Projektpartner aus Afrika unterstützen uns in Zeiten des Corona-Virus

Normalerweise sind es die Päpstlichen Missionswerke in Österreich, die mit Hilfe großzügiger Unterstützerinnen und Unterstützer für die Menschen in den ärmsten Ländern der Welt sorgen. Mit dem Ausbruch des Corona-Virus wurde Europa plötzlich selbst zu einer Krisenzone. Jutta Becker aus dem Team „International Projects“ bei Missio Österreich erlebte in den letzten Tagen, wie stark die Verbundenheit mit den Projektpartnern in den Ländern des Südens ist: „Ich durfte auf meinen Reisen in den vergangenen Jahren immer mehr spüren, dass dort nicht nur Menschen sind, die finanzielle Hilfe brauchen. Vielmehr sind es Schwestern und Brüder, die uns täglich im Gebet mittragen. Diese Verbundenheit im Gebet bekommt gerade jetzt eine ganz neue Tiefe.“ Täglich erreichen Jutta Becker und ihre Kollegen neue Nachrichten von Projektpartnern und Freunden. Gleichzeitig ist aber auch die Besorgnis der Menschen zu spüren, die wissen, dass die Ausbreitung des Virus in ihren Ländern schlimme Folgen haben könnte. Einige Staaten haben bereits Schulen, Universitäten und Priesterseminare geschlossen.

Father Vincent Muhindo, Rektor des Großen Priesterseminars Kinyamasika in Uganda schreibt auf unseren Hilferuf:

Ich bitte alle Afrikaner, insbesondere die Priester, die geistlichen Lücken zu schließen, die durch die fehlende Eucharistiefeier in vielen Teilen Europas entstanden sind. Lassen Sie uns Messen für Europa feiern, um die leeren geistlichen Räume in den Herzen unserer europäischen Bevölkerung zu füllen, die durch diese Tragödie entstanden sind. Wir senden unsere Liebe und Fürsorge, unseren Segen und unsere reichlichen Gebete in die ganze Welt und bitten Gott um Barmherzigkeit für die Menschheit, damit sie schnell von dieser Krankheit befreit wird.

Unser Projektpartner Moses Baluku, ehemaliger Kindersoldat, schrieb aus Kasese, Uganda:

Heute Abend haben wir den Kreuzweg mit Bischof Francis Kibira gebetet. Wir haben für die aktuelle Corona-Virus-Situation gebetet. Und wir werden es weiterhin tun, damit es vorbei geht.

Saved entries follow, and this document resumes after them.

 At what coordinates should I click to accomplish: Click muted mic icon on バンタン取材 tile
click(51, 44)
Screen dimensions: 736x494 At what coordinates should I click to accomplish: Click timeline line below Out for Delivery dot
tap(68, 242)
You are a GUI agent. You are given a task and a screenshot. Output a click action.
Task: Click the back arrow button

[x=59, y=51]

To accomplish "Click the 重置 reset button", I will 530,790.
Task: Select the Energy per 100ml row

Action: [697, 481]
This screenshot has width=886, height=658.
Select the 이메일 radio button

Père Belony aus Haiti schreibt:

Ich bete für Euch, Eure Familien und Euer Land. Am Samstag dieser Woche wird eine Messe für die Länder gefeiert, die vom Corona-Virus betroffen sind. Möge Maria, die Muttergottes der Barmherzigkeit, bei ihrem Sohn Jesus für uns Fürsprache einlegen, damit dieser Virus in der Welt verschwindet. Gesegnete Grüße!

Father George Moise Diabone, Ordensoberer der Herz Jesus Missionare aus dem Senegal, schreibt:

Ja, diese Coronavirus-Situation sagt viel aus. Was meint Gott damit? Was bedeutet diese Situation für den Menschen? Das sind Fragen, die gestellt und beantwortet werden müssen. Aber dann sind wir ja Gläubige! Auch wenn die Erde erschüttert wird, bleiben wir standhaft! Bewahren wir unsere Hoffnung im Vertrauen auf Gott! Heiligstes Herz Jesu, wir vertrauen auf dich!